DATASET EXTRACT:
--

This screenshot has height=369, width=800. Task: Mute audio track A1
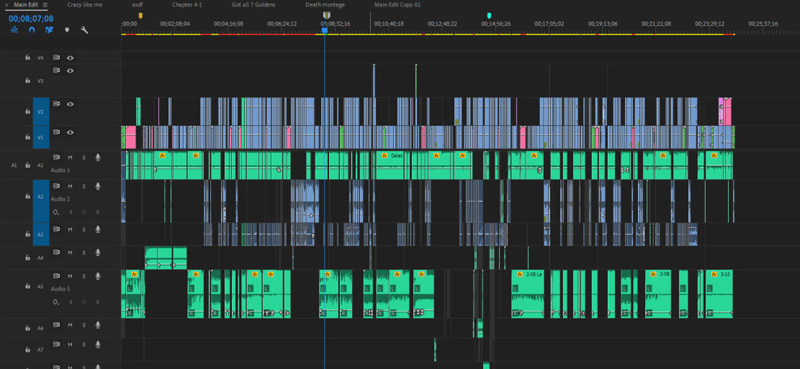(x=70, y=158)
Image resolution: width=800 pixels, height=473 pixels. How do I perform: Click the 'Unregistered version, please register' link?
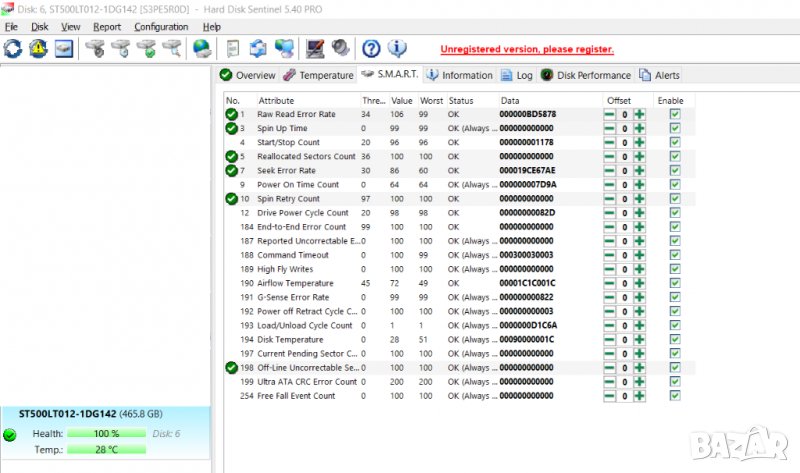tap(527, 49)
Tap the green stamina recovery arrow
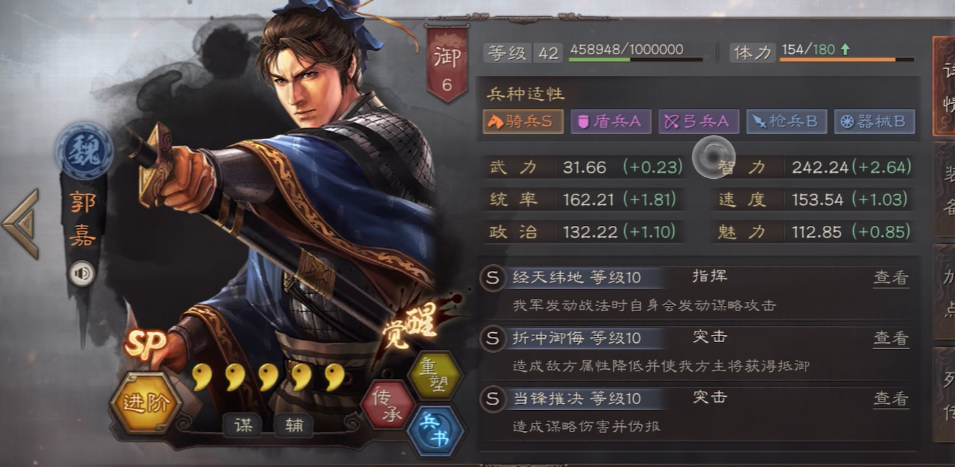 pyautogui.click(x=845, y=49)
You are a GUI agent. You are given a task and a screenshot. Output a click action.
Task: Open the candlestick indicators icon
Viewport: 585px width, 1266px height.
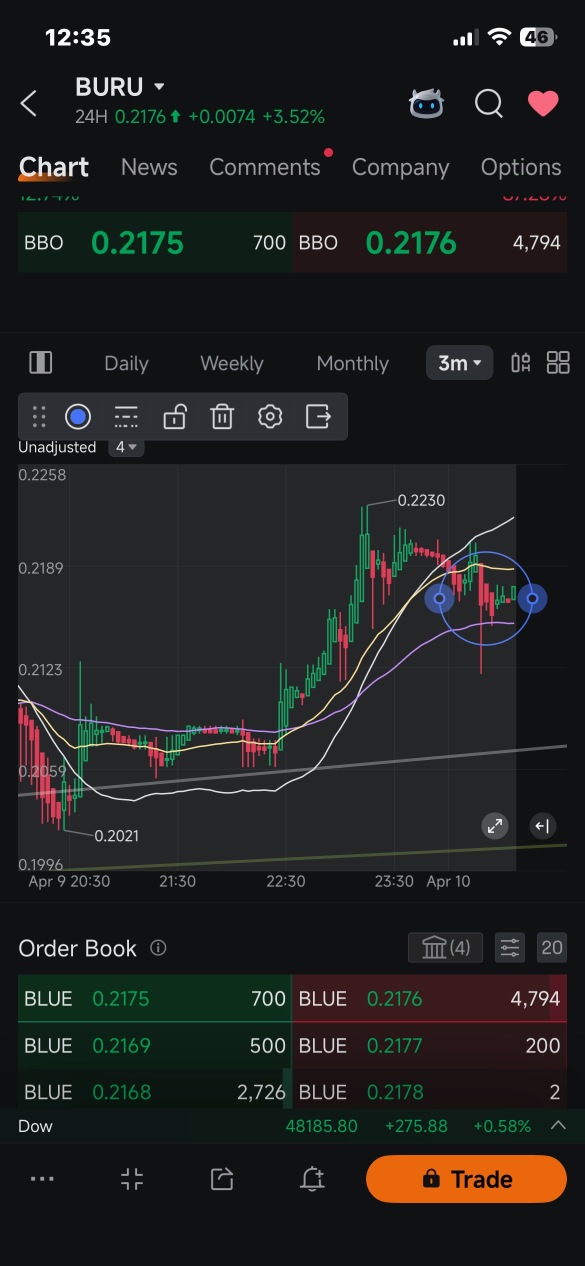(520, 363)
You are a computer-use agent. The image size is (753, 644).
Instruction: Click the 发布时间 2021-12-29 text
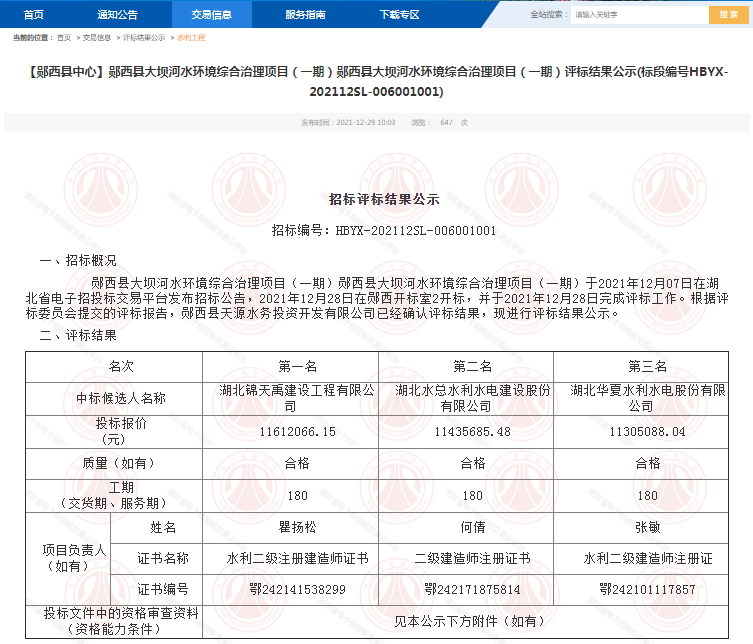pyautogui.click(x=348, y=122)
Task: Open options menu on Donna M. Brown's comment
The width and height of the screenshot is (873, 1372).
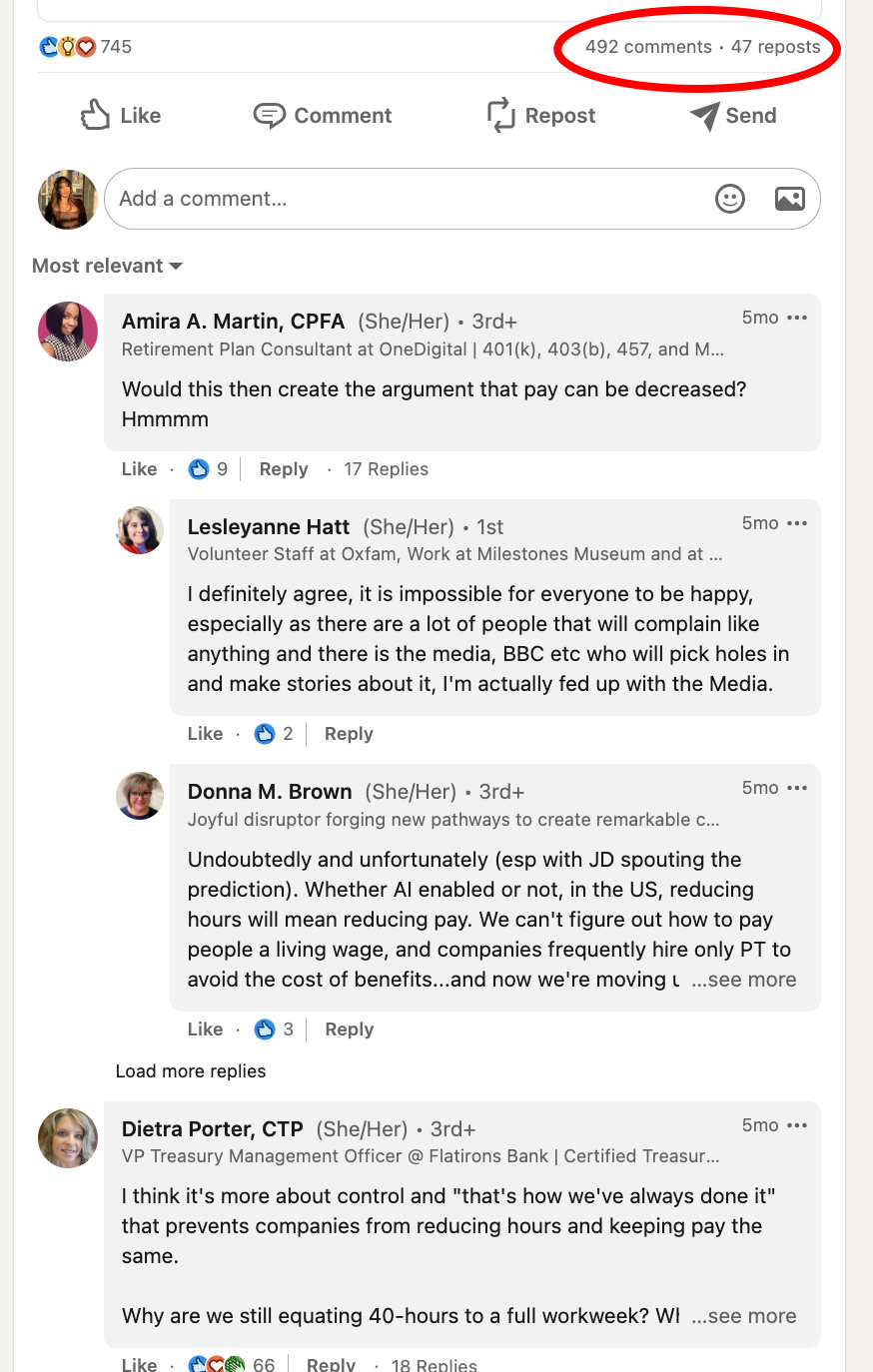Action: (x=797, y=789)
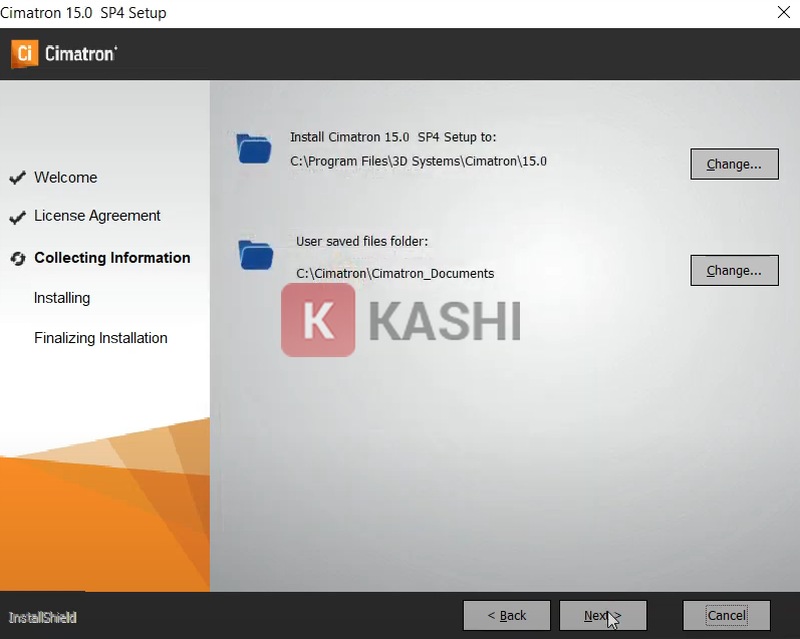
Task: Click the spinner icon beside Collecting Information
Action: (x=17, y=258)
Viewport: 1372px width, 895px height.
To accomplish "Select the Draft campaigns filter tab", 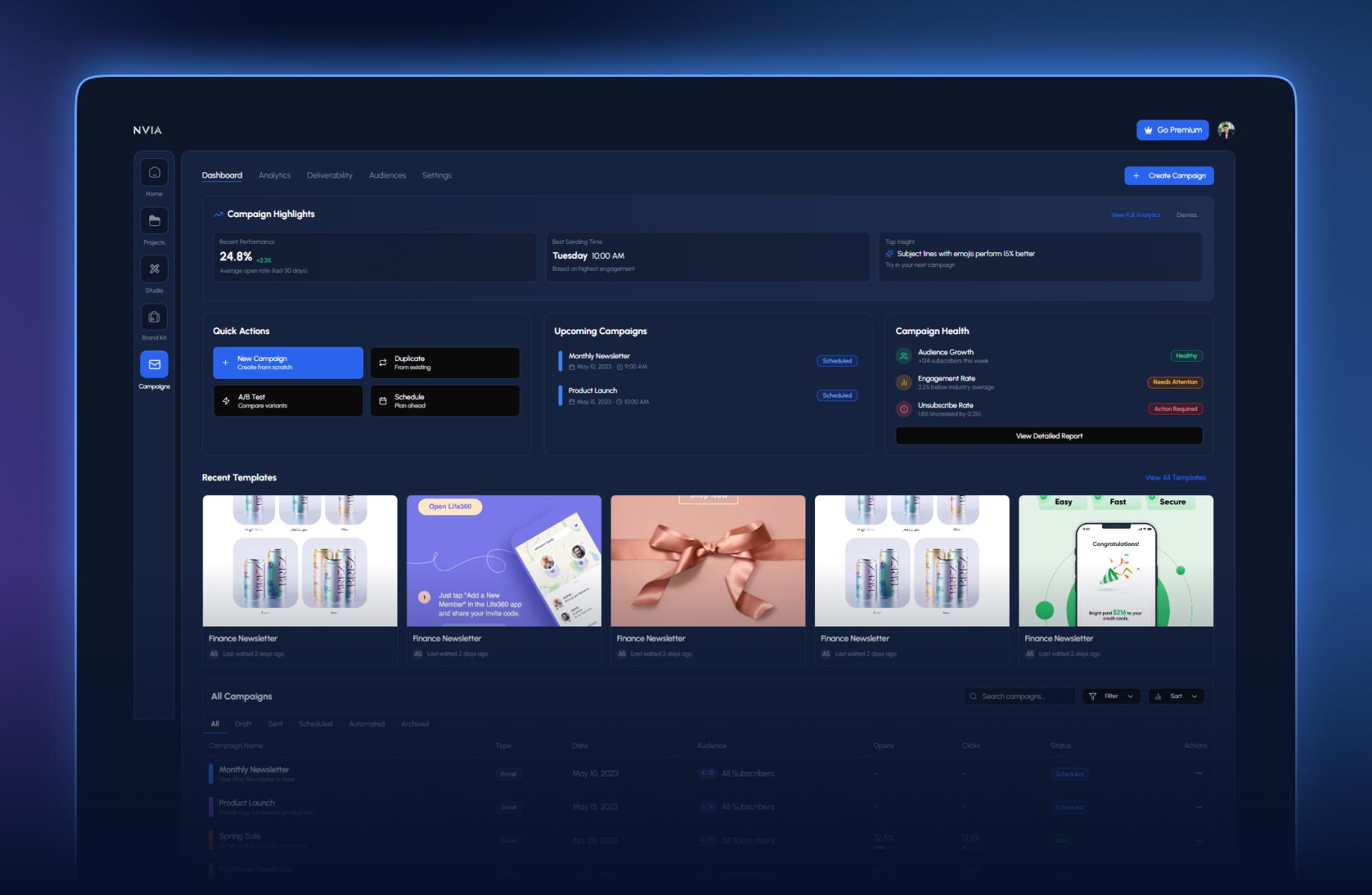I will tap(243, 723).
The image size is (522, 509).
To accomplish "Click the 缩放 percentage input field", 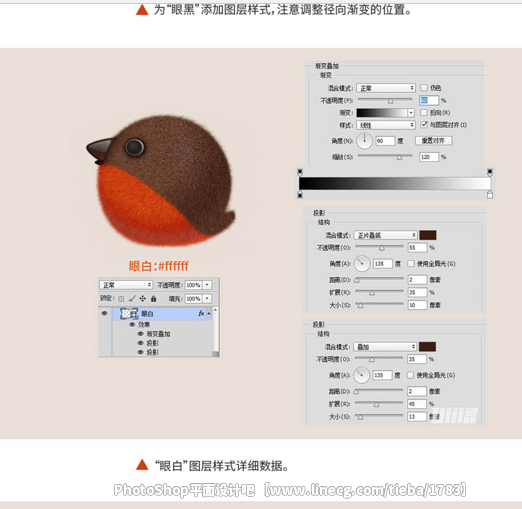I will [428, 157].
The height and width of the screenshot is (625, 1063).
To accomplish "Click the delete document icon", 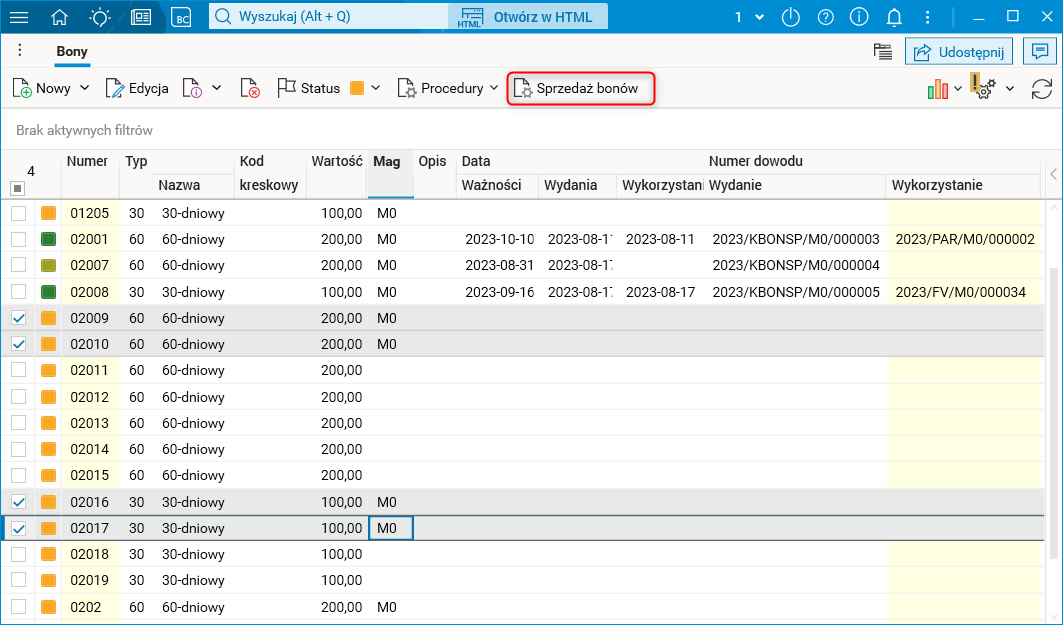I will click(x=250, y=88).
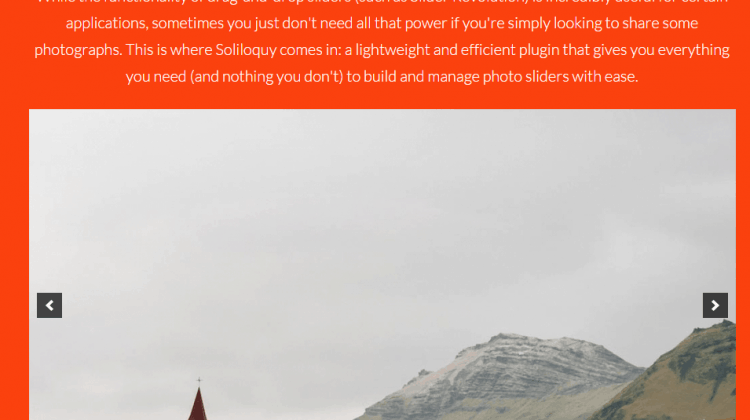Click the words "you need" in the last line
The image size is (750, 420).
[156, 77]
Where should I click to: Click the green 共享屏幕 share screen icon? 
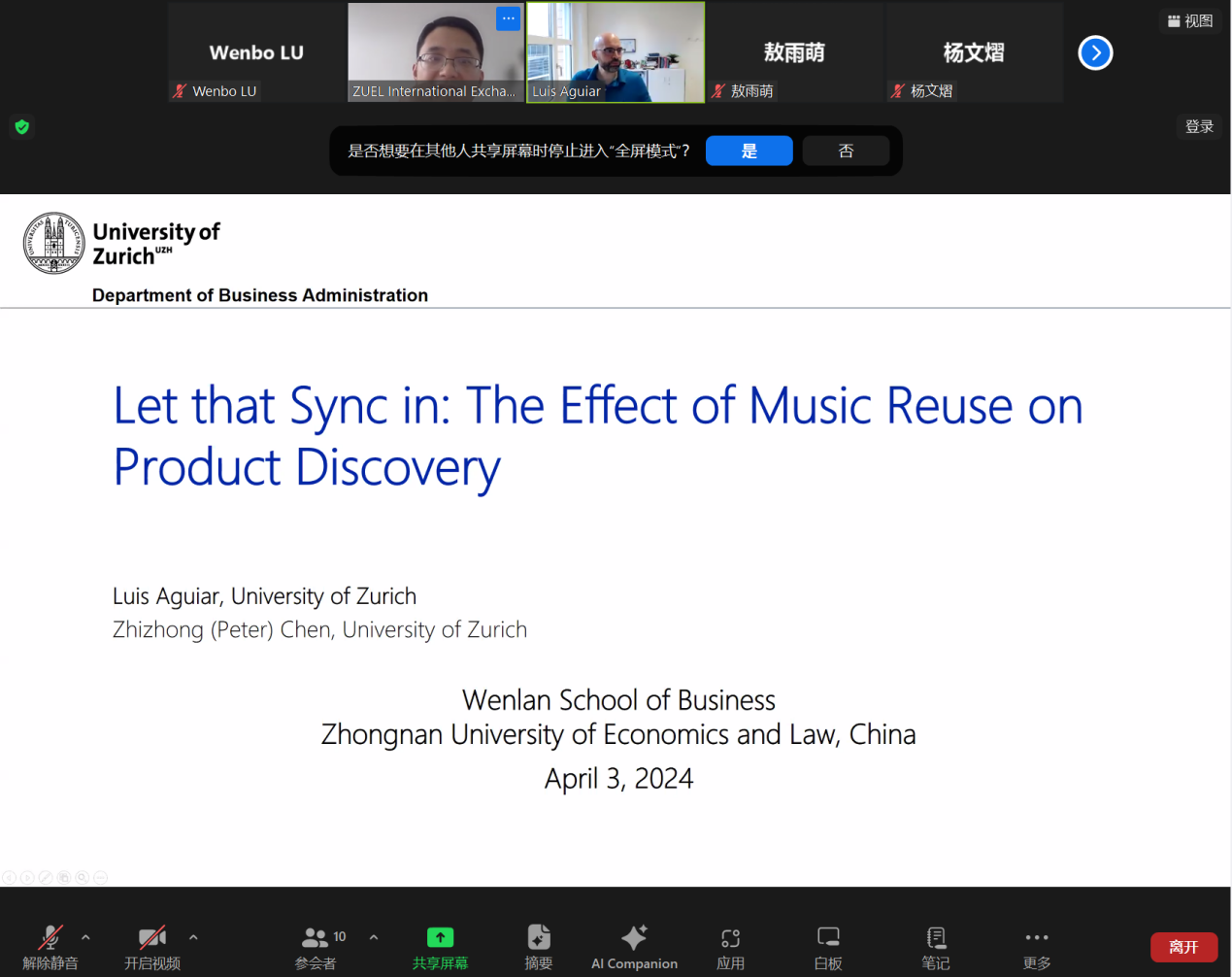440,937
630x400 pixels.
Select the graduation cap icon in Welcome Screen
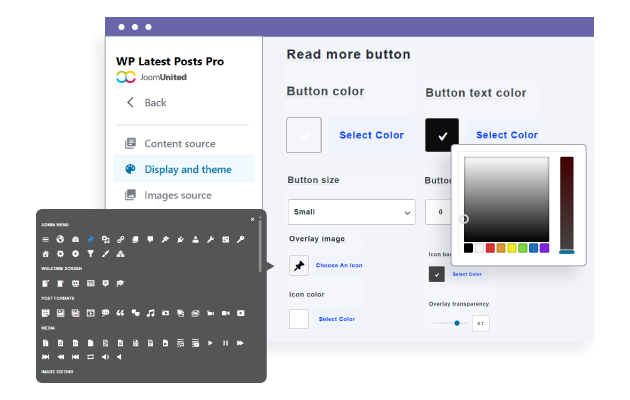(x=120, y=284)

--

WHAT NEEDS TO BE DONE:
Spot the lines above that mention "Open" and copy them.

EXERCISE ANSWER:
Task: Open the candlestick indicators icon
Task: Open options menu on Donna M. Brown's comment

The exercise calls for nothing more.